Nordin, McKean, and Wiens (1983) identified two water uses (drinking and fisheries) for St. Mary Lake. Also, St. Mary Lake is used for recreation. These uses were threatened by excessive internal phosphorus loading from the lake sediments. Other sources of phosphorus loadings to the lake include residential and resort development activities (e.g., road building, septic tanks), and forestry (e.g. land clearing). A free-floating full-lift hypolimnetic aerator was installed in 1985 to reduce the amount of phosphorus released by the lake sediments and provide oxygen to the deep waters of the lake (Nordin, McKean, and Wiens, 1983). Initially, the aerator was only partially successful in increasing dissolved oxygen values and destratifying St. Mary Lake. The aerator was modified in 1988 and operated until the end of 1993. Deep water oxygen values were maintained at 5 mg/L during this period (Nordin. personal comm. 1995).
There are 26 domestic water licences, that may be used as a drinking water source, and 11 local authority water works licenses on Duck Creek and St. Mary Lake. The water works licenses are held by the Capital Regional District and North Saltspring Waterworks District.
The water in St. Mary Lake is vertically mixed (no thermal stratification) between November and the end of April. A key time for sampling is late during this period of mixing. The objective of this monitoring is to assess water quality from year to year and to estimate the potential algal growth during the summer months in St. Mary Lake.

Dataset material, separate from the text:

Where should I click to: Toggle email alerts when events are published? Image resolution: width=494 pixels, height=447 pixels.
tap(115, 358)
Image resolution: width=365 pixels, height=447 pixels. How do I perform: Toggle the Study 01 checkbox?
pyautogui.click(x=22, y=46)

Total phosphorus (Figure 3) values before thermal stratification, average of samples taken at different depths within the water column, were outside limits (0.005-0.015 mg/L) for protecting aquatic life in 1975, 1982-1984, 1988-1991, and 1993. All of these values exceeded the criterion (0.01 mg/L) for drinking water and recreational use.

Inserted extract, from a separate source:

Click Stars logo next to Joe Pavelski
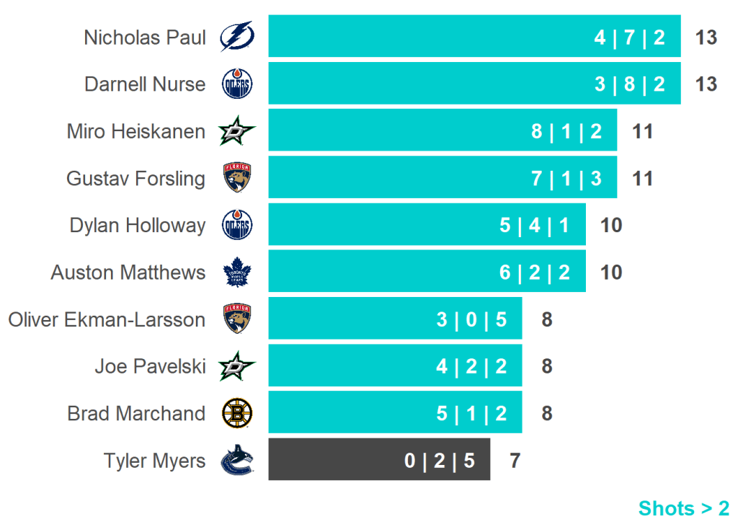point(237,366)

Total phosphorus (Figures 3 and 4) and total dissolved phosphorus (Figure 5) values decreased over time. This decrease of phosphorus in the water column may be attributed to several factors including:
Nitrogen, dissolved ammonia (Figure 6) were below all criteria (30-day average 1.88 mg/L) designated to protect aquatic life from toxicity. These values decreased between 1981 and 1984 and have remained low since then. Nitrate/nitrite (Figure 7) values ranged from the minimum detectable limit (0.02 mg/L) to 0.29 mg/L and all were below the drinking water criterion (10 mg/L). 78% of the nitrate/nitrite values were less than the minimum detectable limit (0.02 mg/L). Kjeldahl nitrogen (Figure 9) and nitrate/nitrite concentrations are added together to represent total nitrogen in the lake. These concentrations are used to calculate the N:P ratio (Figure 10). This ratio indicates (N:P > 15) that phosphorus was the limiting factor for algal growth in all samples collected after 1987 from St. Mary Lake. Both the dissolved ammonia:nitrate ratio (Figure 8) and the N:P ratio were highly variable over time. The variability in the ratios indicate that there are changes occurring in the lake systems (e.g., land use, biological activity) which affect water quality.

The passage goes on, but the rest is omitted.